Кудрин знал, как прогнать скверные мысли. “Думай о приятном”, – сказал он сам себе.
А приятных для него вещей в жизни существовало немного: алкоголь и женщины. Деньги к приятным вещам Кудрин не относил. Деньги – всего лишь инструмент, средство, которым добывают приятные вещи, что-то вроде отбойного молотка в угольном забое.
Кудрин раскинул руки, расстегнул рубашку до пупа, обнажив могучую волосатую грудь, и принялся вспоминать своих женщин, все больше погружаясь в прошедшее время. Каждая из них была по-своему хороша, о каждой было что вспомнить. Кудрин улыбался, облизывал пересохшие губы и в уме давал каждой женщине, всплывшей в памяти, оценку по пятибалльной шкале. Большей частью попадались троечницы. Бывшая жена заслужила четверку, и то скорее за прилежание в сексе, нежели за умение. Ни одна из проституток не поднялась выше четверки. Все они, в принципе, были одинаковы.
Отличницей стала лишь одна – самая первая женщина, та, которая позволила двенадцатилетнему Вите ощутить себя полноценным мужчиной. “Интересно, где она сейчас? Жива ли? Сколько это ей сейчас лет? О Господи, лучше и не думать. Она уже древняя старуха”. Все женщины старше тридцати пяти для Кудрина являлись старухами. Всех своих баб убийца вспомнить не смог, слишком мало у него оставалось для воспоминаний времени, начинало смеркаться.
"Заждался небось клиент, – подумал убийца. – Ловко все-таки придумал Кривошеев – прибежит психиатр, как на первое свидание. Двадцать пять тысяч и парализованного заставят бежать, как спринтера… Красиво солнце из-за тучи выглядывает, как на картине или в кино, и береза красивая. Все люди уверены: солнце снова взойдет, но почему-то не все доживают до рассвета”. “Ладно, хватит сентиментальничать”, – сам себе сказал убийца, и лицо его сделалось серьезным.
Он застегнул пуговицы под самое горло и взглянул на часы.
"Зачем человеку нервы мотать, он небось уже извелся. Может, уже валерьянку пьет. Вот бы славно было, хвати его кондрашка, – и дело вроде бы я сделал, и рук не замарал. Кривошееву какая разница, каким путем отправился клиент на тот свет? Никакой разницы”, – с этой мыслью Кудрин набрал номер, зная наперед, что трубку схватят тотчас. Так и случилось:
– Алло, Кругловский слушает.
Кудрин выдержал паузу.
– Виктор Феликсович?
– Да, да, я.
– То, что просил передать Кирилл Андреевич, со мной.
– А вы где?
– Я в Пырьевске, дороги к вашей лечебнице не знаю, если вас устроит встреча у памятника погибшим солдатам, то я буду ждать вас там в половине девятого.
– Раньше нельзя?
– Я еще хочу машину заправить, мне далеко ехать.
– Хорошо, в половине девятого так в половине девятого. Я не опоздаю.
– До встречи, – сказал Кудрин, выключая телефон, и добавил:
– Еще бы ты опоздал, деньги – великая сила, они и мертвого могут из могилы поднять или же.., уложить в могилу.
Кругловский буквально силой отправил Ирину домой, заказав хороший ужин, естественно с коньяком, вином и обязательно при свечах. Он пообещал любовнице сюрприз. Сказал, что если не завтра, то уж послезавтра они обязательно уедут из Пырьевска – вначале в Москву, а потом к Черному морю.

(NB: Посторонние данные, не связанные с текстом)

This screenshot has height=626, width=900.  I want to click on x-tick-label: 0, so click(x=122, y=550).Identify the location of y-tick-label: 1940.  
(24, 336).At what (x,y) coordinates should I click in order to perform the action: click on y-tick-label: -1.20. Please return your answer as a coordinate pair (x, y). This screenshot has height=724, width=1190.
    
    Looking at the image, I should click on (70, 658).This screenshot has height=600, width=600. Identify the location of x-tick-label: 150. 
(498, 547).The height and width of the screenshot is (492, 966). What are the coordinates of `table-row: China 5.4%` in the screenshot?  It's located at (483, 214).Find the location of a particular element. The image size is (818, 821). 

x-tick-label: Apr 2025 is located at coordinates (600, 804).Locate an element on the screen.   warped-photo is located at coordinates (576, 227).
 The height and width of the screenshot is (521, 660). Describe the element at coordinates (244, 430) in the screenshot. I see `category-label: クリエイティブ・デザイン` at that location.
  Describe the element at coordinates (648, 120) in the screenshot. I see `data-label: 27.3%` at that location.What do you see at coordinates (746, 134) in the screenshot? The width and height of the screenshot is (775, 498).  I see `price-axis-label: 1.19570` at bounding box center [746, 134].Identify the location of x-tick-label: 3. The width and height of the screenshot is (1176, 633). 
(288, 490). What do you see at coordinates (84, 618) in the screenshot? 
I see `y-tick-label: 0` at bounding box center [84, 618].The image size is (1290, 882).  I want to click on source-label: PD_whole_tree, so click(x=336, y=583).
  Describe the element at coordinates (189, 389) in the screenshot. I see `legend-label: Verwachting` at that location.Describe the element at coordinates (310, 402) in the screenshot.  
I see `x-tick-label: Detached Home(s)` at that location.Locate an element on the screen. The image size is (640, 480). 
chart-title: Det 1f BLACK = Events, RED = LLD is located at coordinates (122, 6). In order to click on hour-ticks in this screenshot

Кругловский нервно прошелся по кабинету, потер ладонь о ладонь. Деньги продолжали лежать в служебном сейфе, так как он сегодня собирался еще заглянуть на работу. Он спрятал их вместе с неприкосновенным запасом морфия, к которому имел доступ лишь один главврач. Ампулы Кругловский выдавал своим подчиненным лично, под расписку. Дубликат ключа был только у Ирины, но она даже при всей близости их отношений не рискнула бы залезть к нему в сейф. Наркотики – вещь серьезная, на них уже погорел не один медик.
Кругловский походил туда-сюда, затем накапал в стакан двойную порцию успокоительного. Залпом, как пьют водку, проглотил и прислушался к ощущениям. Сердце продолжало биться так же судорожно и быстро. “Вразнос иду”, – решил Виктор Феликсович, снимая белый халат.
Врач не повесил его привычно на плечики, а бросил в кресло. Стрелки часов, казалось, замерли.
"Пойду-ка я лучше потихоньку, не спеша, успокоюсь. Да, да, лучше не сидеть в кабинете”.